Why do these cryptocurrency items fail?
Coinopsy's data provides several different "causes of death." The most common is “abandoned”, that is, simply the investor no longer trades a currency to zero (or tend to zero) the volume of the transaction. 63.1% of the projects ended in this form.
Another batch of projects failed because of (suspicious) fraud – up to 29.9% of projects on Coinopsy fall into this category. Most of these alleged fraudulent projects appeared in 2017, most likely when the bull market went out of control. In this dataset, the number of scammers in 2017 was more than five times that of the previous year.
Interestingly, the data also mentions the founders of some projects. There are two founders, one is the Bitcointalk user named "Crunck" and the other is Daniel Mendoza. The two have each launched three projects, all of which are listed as liar projects (again, the data is for the masses together) It is not necessarily accurate.
Other reasons for the death of the encryption project were ICO failure (3.6%) and the obvious “spoof” project (3.2%), such as “AnalCoin”, “BagCoin”, and “BieberCoin”.
How many failed projects are there in total?
We can't say exactly how many projects have failed. This answer depends to some extent on how you judge the life and death of a project. Coinopsy currently lists 705 items, DeadCoins lists 1779 items, and CoinMarketCap has more than 1,000 items with a daily transaction volume of less than $1,000 – even if there is no “definite death”, it is equivalent to a “death” project. .

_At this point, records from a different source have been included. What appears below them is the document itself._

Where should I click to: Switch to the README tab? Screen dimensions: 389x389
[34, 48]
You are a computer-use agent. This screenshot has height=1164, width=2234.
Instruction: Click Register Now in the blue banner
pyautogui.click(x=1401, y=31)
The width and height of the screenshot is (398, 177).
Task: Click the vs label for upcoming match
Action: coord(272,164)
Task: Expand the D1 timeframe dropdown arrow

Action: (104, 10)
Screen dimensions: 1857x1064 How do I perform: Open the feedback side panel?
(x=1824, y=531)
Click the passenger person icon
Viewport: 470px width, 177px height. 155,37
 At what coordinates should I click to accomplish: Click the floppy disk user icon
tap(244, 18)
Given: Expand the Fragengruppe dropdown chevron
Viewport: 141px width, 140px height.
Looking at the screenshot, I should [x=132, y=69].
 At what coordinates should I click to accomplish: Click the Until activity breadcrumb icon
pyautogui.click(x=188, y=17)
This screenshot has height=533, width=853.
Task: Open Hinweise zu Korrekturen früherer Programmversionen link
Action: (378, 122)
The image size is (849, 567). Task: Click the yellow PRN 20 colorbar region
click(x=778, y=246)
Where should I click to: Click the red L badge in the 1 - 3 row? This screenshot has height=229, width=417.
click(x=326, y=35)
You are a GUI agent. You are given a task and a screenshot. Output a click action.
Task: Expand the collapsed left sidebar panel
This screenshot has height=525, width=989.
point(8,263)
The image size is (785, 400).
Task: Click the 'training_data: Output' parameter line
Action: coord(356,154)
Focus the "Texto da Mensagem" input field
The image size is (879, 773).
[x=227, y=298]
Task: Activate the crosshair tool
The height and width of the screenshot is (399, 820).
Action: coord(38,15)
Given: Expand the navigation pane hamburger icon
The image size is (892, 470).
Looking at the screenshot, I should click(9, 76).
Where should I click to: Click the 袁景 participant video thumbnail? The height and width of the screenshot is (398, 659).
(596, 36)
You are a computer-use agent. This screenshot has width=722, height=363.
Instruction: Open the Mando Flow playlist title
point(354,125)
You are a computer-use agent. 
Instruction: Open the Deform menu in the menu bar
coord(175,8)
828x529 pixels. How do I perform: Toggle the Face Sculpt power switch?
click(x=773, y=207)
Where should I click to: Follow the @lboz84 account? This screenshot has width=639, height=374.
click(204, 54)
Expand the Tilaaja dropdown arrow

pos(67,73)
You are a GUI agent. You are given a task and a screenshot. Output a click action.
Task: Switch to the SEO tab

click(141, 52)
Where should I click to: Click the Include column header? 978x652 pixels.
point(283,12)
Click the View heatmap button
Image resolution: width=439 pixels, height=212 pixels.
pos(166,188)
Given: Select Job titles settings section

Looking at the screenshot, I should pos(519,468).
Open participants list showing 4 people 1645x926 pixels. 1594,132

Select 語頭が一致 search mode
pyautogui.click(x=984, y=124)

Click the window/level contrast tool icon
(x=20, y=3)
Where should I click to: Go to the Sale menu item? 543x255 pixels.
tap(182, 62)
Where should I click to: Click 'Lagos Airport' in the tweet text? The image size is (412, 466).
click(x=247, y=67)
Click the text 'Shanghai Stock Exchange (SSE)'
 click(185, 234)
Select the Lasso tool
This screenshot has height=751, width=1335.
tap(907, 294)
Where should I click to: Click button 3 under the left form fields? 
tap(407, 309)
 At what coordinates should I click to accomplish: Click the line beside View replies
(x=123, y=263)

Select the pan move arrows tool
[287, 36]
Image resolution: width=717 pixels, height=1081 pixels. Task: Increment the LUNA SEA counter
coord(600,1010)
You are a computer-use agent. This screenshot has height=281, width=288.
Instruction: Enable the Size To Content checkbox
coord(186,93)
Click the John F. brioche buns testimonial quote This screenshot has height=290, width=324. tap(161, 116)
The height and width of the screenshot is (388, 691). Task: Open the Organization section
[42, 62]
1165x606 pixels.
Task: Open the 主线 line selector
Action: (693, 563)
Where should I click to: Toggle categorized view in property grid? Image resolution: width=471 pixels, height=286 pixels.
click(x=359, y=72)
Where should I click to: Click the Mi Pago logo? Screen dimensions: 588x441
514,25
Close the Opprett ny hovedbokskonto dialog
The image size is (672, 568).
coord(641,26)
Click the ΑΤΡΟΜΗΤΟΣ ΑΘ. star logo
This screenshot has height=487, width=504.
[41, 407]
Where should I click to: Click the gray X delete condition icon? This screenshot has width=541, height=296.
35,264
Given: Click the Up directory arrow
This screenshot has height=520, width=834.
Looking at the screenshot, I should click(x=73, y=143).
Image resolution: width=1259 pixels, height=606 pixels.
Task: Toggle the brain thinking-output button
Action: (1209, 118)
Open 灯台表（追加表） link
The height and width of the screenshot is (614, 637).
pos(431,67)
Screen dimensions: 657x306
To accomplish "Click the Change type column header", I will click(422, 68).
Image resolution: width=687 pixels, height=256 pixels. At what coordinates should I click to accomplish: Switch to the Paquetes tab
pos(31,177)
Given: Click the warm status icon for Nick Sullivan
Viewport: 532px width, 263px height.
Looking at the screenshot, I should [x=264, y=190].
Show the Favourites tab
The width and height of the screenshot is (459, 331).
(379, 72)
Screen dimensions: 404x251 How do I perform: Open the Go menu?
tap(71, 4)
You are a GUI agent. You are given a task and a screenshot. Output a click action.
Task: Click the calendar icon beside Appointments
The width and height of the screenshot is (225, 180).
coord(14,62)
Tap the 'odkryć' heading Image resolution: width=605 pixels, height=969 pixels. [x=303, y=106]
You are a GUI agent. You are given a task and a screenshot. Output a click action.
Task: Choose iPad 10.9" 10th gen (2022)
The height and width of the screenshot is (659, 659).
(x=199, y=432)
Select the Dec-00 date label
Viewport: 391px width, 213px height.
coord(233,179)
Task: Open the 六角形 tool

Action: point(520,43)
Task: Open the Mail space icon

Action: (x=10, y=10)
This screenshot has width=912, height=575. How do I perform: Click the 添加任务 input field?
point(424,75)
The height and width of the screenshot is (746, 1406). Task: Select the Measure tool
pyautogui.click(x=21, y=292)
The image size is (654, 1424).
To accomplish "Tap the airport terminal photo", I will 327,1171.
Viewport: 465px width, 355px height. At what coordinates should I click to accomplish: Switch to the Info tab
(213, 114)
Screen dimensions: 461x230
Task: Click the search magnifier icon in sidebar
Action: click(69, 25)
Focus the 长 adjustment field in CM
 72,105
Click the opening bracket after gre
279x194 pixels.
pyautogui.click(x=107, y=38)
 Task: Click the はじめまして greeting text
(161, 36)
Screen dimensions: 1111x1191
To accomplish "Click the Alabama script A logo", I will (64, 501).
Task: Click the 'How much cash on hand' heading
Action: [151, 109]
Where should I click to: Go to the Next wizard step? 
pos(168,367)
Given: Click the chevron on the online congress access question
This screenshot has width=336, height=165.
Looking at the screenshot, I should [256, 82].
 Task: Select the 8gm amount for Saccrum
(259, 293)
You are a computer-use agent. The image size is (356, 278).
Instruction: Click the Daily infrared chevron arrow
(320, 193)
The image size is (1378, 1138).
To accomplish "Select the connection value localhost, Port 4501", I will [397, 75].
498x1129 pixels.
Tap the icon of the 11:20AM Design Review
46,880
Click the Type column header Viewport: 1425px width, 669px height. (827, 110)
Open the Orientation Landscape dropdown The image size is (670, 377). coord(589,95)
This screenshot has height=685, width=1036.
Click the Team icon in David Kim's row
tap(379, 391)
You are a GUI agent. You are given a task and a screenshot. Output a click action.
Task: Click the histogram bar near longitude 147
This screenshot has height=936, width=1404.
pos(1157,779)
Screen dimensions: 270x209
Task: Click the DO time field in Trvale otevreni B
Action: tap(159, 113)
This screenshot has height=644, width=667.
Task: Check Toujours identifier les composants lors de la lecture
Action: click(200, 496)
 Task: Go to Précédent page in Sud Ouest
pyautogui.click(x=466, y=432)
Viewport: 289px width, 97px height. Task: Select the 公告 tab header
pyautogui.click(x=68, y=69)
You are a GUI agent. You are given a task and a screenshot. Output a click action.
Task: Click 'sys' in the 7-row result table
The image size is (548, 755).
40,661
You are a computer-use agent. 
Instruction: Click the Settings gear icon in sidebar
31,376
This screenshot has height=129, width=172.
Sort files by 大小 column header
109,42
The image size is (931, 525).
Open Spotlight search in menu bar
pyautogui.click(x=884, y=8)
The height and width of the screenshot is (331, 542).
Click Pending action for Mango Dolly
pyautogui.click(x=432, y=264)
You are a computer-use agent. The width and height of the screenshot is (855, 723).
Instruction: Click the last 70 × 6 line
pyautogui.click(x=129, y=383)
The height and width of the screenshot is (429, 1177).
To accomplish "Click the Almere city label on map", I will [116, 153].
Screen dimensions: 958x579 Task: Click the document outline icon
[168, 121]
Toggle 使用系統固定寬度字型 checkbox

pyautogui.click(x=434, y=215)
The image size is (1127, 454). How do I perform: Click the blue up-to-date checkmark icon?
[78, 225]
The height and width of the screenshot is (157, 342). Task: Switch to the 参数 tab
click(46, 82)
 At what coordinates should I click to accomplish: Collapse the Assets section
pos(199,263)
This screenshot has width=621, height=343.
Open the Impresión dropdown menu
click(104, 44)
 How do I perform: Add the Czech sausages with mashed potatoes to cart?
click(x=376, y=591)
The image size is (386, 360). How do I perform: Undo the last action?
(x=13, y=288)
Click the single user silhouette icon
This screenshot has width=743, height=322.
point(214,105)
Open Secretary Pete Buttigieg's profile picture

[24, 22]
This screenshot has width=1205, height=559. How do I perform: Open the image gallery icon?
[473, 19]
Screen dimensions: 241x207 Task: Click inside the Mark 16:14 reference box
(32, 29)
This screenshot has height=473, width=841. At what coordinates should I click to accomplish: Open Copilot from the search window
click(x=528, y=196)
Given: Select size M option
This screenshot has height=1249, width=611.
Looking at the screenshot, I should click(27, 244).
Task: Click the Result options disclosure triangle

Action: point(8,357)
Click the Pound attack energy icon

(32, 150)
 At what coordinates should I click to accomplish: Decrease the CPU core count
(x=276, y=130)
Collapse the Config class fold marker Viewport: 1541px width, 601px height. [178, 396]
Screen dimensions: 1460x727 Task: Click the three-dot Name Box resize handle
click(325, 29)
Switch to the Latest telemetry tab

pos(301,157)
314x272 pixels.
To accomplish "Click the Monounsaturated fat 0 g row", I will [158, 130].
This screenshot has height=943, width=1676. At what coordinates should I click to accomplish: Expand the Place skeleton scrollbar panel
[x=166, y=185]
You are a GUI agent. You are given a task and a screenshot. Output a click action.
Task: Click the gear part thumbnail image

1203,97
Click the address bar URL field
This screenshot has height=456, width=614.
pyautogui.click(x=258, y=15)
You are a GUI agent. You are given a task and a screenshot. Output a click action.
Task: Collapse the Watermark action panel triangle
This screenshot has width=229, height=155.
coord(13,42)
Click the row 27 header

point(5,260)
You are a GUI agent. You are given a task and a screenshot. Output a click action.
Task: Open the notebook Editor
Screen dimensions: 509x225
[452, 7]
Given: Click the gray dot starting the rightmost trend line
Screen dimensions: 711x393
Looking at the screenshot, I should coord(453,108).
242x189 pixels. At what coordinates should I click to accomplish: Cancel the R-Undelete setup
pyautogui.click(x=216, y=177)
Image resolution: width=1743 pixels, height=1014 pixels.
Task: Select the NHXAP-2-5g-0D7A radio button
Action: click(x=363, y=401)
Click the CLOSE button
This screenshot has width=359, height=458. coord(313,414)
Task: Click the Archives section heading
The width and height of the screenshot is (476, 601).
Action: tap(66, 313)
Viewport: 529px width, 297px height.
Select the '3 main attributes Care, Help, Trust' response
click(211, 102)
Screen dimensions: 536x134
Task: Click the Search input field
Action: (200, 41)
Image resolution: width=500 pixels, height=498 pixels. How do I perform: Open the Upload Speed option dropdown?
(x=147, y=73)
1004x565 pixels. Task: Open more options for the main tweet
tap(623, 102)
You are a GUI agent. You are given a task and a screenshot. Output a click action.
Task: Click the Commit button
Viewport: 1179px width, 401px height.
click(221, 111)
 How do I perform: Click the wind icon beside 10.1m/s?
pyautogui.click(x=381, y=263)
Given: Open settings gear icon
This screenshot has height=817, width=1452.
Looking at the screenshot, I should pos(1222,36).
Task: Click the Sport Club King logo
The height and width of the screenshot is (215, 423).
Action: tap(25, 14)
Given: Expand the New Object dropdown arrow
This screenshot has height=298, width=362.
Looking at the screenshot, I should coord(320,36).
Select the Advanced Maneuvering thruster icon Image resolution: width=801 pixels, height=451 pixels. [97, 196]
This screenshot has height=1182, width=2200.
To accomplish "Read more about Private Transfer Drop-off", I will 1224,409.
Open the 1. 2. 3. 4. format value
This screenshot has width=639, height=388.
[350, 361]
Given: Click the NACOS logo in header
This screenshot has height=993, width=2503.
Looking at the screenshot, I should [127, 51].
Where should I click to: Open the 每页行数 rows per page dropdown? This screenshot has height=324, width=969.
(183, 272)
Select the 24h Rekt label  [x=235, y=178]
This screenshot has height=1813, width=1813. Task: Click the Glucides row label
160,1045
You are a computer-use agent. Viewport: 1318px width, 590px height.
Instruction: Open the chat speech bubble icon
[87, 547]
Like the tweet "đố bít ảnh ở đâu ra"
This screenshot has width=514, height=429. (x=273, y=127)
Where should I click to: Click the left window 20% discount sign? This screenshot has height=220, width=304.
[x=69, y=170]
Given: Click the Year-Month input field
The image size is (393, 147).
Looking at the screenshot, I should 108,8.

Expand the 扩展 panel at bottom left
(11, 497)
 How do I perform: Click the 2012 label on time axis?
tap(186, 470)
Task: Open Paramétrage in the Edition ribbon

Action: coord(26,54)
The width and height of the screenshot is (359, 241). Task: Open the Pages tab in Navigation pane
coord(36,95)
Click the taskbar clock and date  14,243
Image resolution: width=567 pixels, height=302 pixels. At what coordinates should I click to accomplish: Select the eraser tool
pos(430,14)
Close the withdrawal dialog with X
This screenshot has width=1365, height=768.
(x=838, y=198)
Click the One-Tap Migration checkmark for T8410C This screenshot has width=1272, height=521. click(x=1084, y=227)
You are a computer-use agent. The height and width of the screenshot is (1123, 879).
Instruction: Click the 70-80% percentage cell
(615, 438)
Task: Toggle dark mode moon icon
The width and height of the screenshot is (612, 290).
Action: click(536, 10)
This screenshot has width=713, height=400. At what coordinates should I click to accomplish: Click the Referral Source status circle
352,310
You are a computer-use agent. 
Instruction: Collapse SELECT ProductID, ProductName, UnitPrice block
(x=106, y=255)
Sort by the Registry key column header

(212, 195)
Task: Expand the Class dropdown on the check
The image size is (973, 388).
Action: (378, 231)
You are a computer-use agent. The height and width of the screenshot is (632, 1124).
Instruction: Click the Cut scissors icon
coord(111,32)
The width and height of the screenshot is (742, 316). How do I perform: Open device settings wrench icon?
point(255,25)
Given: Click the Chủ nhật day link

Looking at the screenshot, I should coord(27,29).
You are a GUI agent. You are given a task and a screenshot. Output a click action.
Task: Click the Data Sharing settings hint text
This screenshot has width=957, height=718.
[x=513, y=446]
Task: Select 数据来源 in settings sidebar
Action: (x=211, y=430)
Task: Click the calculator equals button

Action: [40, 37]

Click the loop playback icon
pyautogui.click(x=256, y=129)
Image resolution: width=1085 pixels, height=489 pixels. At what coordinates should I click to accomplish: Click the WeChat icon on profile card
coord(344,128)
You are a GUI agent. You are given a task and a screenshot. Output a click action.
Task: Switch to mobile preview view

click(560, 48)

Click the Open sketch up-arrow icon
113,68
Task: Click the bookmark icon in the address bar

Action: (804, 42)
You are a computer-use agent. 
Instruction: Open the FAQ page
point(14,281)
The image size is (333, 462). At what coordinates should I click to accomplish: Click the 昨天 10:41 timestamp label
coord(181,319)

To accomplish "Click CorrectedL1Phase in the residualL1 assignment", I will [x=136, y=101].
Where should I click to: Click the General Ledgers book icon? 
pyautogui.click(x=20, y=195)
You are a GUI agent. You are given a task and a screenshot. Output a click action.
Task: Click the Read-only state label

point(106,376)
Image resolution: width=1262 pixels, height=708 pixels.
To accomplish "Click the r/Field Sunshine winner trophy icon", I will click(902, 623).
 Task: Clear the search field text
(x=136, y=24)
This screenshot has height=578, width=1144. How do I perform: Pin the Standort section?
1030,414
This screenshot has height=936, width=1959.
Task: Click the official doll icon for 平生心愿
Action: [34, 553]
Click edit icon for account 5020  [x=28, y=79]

Of course, the data of these three websites overlap, but there may be other failed projects, especially some international projects that do not use English as the main language, because the three websites mentioned above are mainly oriented to English-speaking audience.
How long have these failed projects survived?
One of the most interesting things about Coinopsy data is that each failed project has a "birth" and "death" time, so that we can roughly calculate the survival time of each project.
Not surprisingly, the “abandoned” project – the ones that were already on track but ultimately failed to retain investors – survived for the longest, with an average life of 1.7 years. This was followed by an ICO failure project with an average survival of 1.6 years. The spoof project is enough for everyone to laugh for 1.4 years. Fraud projects have the shortest lifespan and die on average for about a year.